In UFT, every object in an application is represented by a test object of a specific test object class. The test object class determines the list of identification properties and test object methods available in UFT for this test object. The icon used to represent the test object in UFT, for example in the Keyword View and Object Repository, is also determined by the test object class.
When UFT learns an object, it creates a unique name for each test object on the page. A descriptive test object name enables you distinguish between test objects of the same class and makes it easier to identify them in your object repository and in tests.
By default, a test object is given the name of its test object class (appended with an index if there is more than one test object of the same class on the page). In many cases, this is not the ideal name for the custom control.
The test object name needs to be meaningful to the UFT user, preferably using terminology that is relevant to your toolkit. UFT displays this name in the Keyword View, in the Editor, and in the object repository.

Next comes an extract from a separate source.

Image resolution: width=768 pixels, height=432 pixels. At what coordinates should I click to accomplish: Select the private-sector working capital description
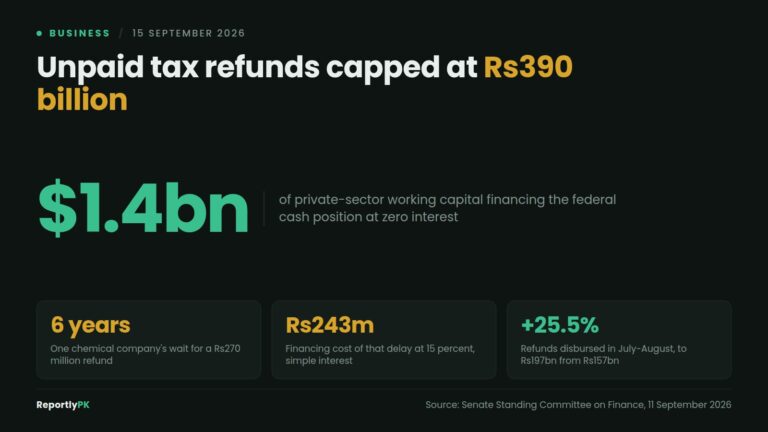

The test object class used to represent the Web control determines the list of identification properties available for the test object. It also determines which of these identification properties are used to uniquely identify the control, which identification properties are available for checkpoints and output values (in the Checkpoint Properties and Output Value Properties dialog boxes), and which are selected by default for checkpoints. However, the actual values of the identification properties are derived from the Web control. Therefore, several Web controls that are represented by test objects from the same test object class might have different definitions for the same identification property.
The test object class used to represent the Web control determines the list of test object methods for a test object. However, the same test object method might operate differently for different Web controls represented by test objects from the same test object class. This happens because depending on the specific type of Web control, UFT may have to perform the test object method differently.
One way to create UFT GUI tests is by recording user operations on the application. When you start a recording session, UFT listens for events that occur on objects in the application and writes corresponding test steps. The test object class used to represent a Web control determines which events UFT can listen for on the Web control and what test step to record for each event that occurs.